● **Text passage**:
"""

Alderman chased by angry mob and it’s about time
For the past week, my little Chicago neighborhood has led the local news thanks to a proactive neighbor with a video camera, a well trafficked Web site, and some really pissed off voters. A gang brawl in the street and summer-long crime wave has made residents so angry they chased the local alderman from a meeting, down the street and into her car.
This is Uptown and you cannot make this stuff up.
Uptown resident Joe Gray captured a melee on the streets below his condo. Dozens of young men posturing, throwing bottles, threatening and preparing for much worse. It was shortly after 9 pm, cars swerved to avoid being hit, nearby restaurants had customers and regular people were out and about. It was the third night in row of such activity, and while you won’t hear any gunfire in the video, experience proves it wasn’t far behind.
This is gang territory under dispute, in a city where the gangs and thugs and petty criminals are taking over. This was Sheridan Road, on the North side, just a few blocks from the lakefront.
Sadly, it’s nothing new for Uptown, a volatile community that has struggled with crime and poverty for decades. It’s a neighborhood with a storied history. Al Capone operated speakeasies here and ran booze through underground tunnels. The Rat Pack played here both on stage and off, and my grandparents raised two boys just blocks from where I live now. The wide streets are filled with beautiful gray-stones and mid rises with terra cotta facades. Stately single family homes and elegant Victorians sit next door to SROs and subsidized housing in various forms.
If I had to find an equivalent, I suppose Uptown could be compared to Harlem. A community built during better days that fell on hard times. Like Harlem, there have always been residents who cared and tended for the architecture, boulevards and legacy. And like Harlem, Uptown has enjoyed a renaissance of sorts, with new residents, restorations and condo conversions.
But we still have violence, gangs, homelessness and drugs. There is no single reason this stuff lingers, but a good deal of blame lies at the feet of local government that has pushed a self serving agenda and refused to acknowledge a large portion of the constituency. They have taken money meant for commercial development, schools, parks and police, and funneled it into badly run social services and ill conceived subsidized housing.

"""

Rows on where targets appear
"""

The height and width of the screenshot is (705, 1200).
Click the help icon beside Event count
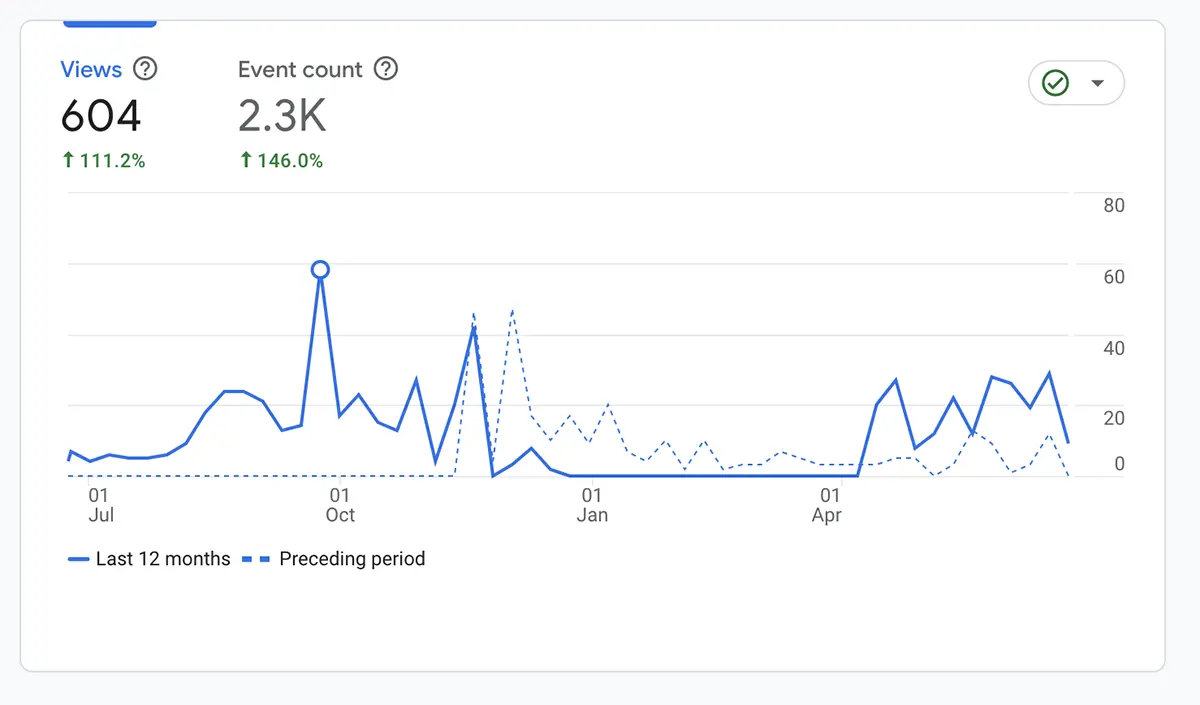tap(385, 69)
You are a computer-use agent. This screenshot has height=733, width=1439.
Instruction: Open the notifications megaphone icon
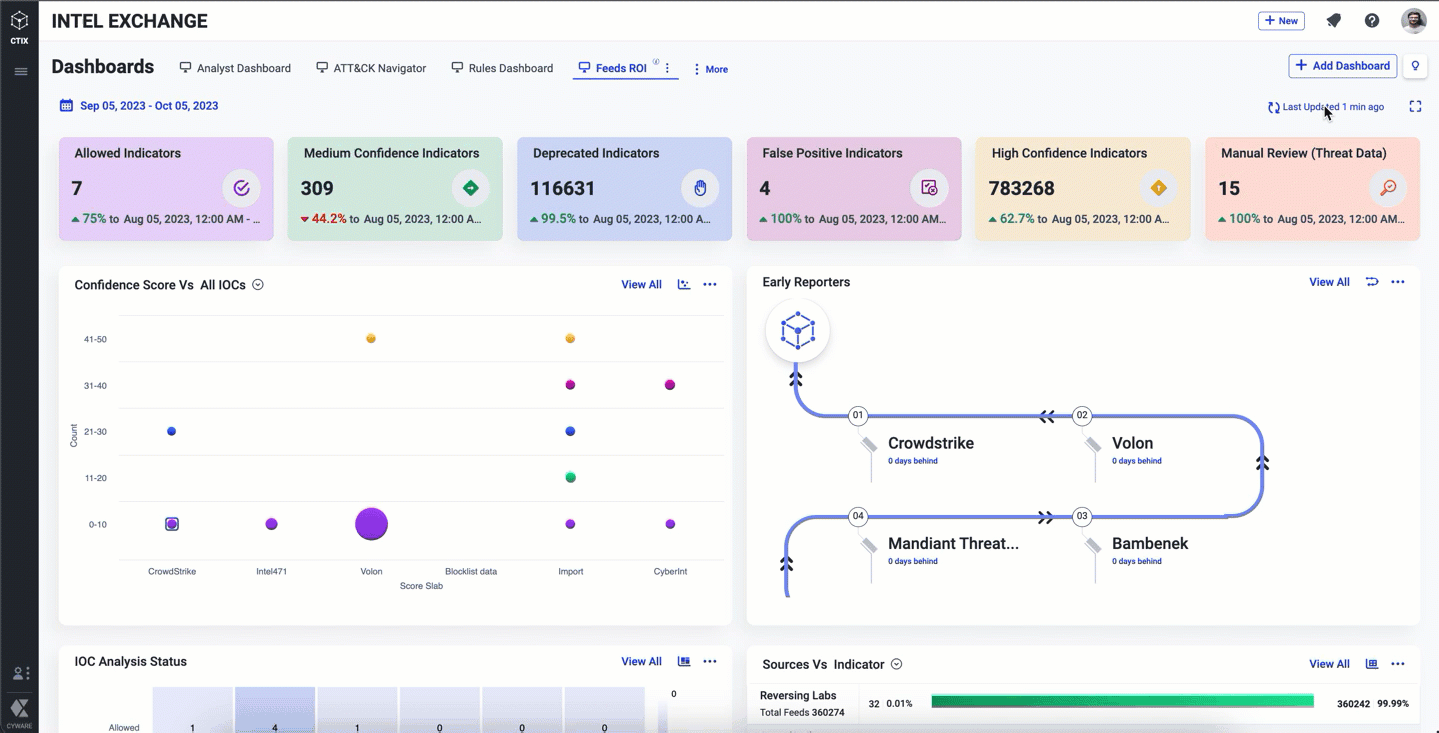point(1333,21)
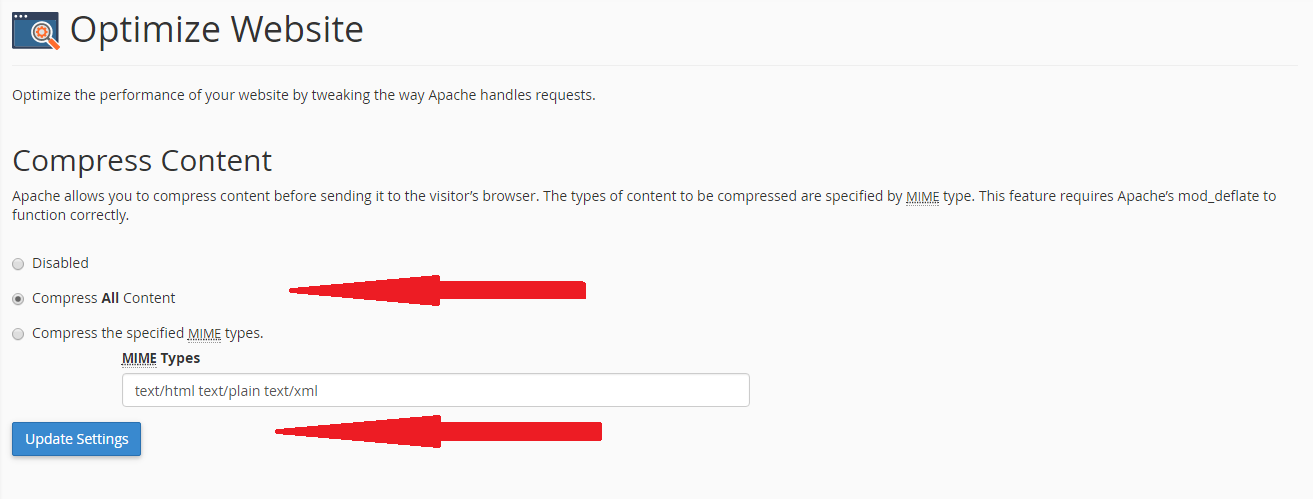Screen dimensions: 1313x499
Task: Click the sentence about Apache handling requests
Action: pos(304,95)
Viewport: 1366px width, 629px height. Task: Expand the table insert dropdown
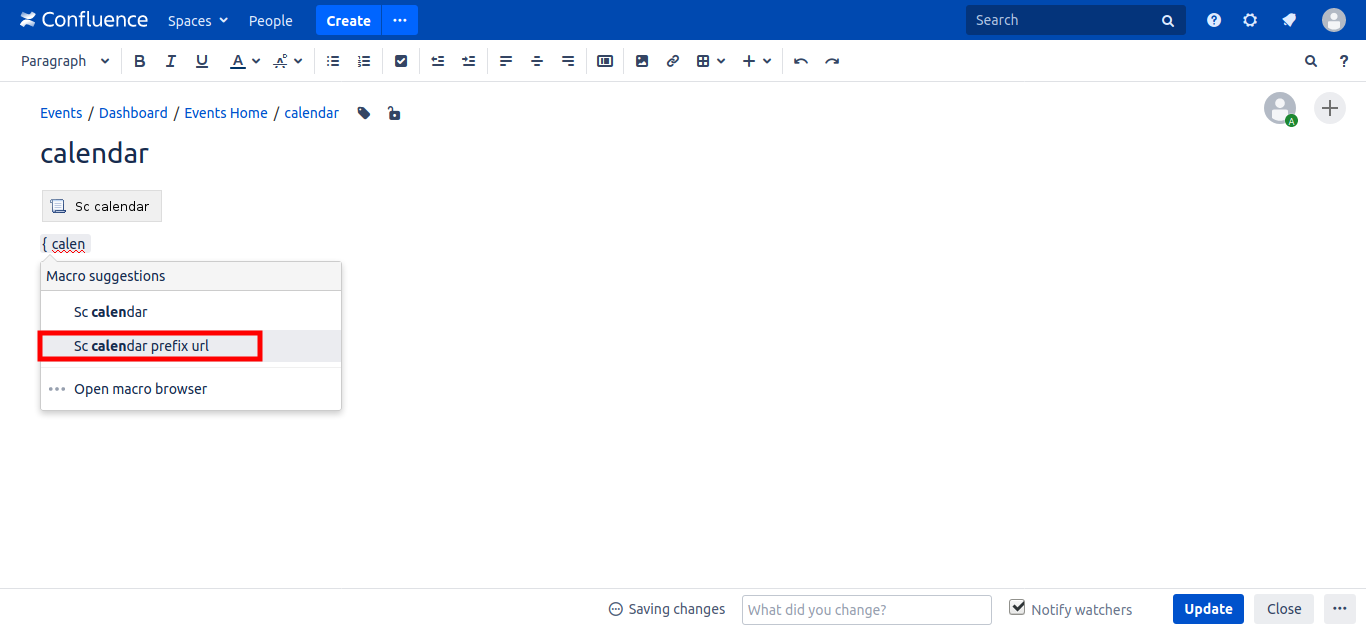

"""

● **Aim**: Translate this sentence from the post about Uptown into Spanish: "Al Capone operated speakeasies here and ran booze through underground tunnels."

● **Answer to the task**: Al Capone operaba bares clandestinos aquí y transportaba alcohol por túneles subterráneos.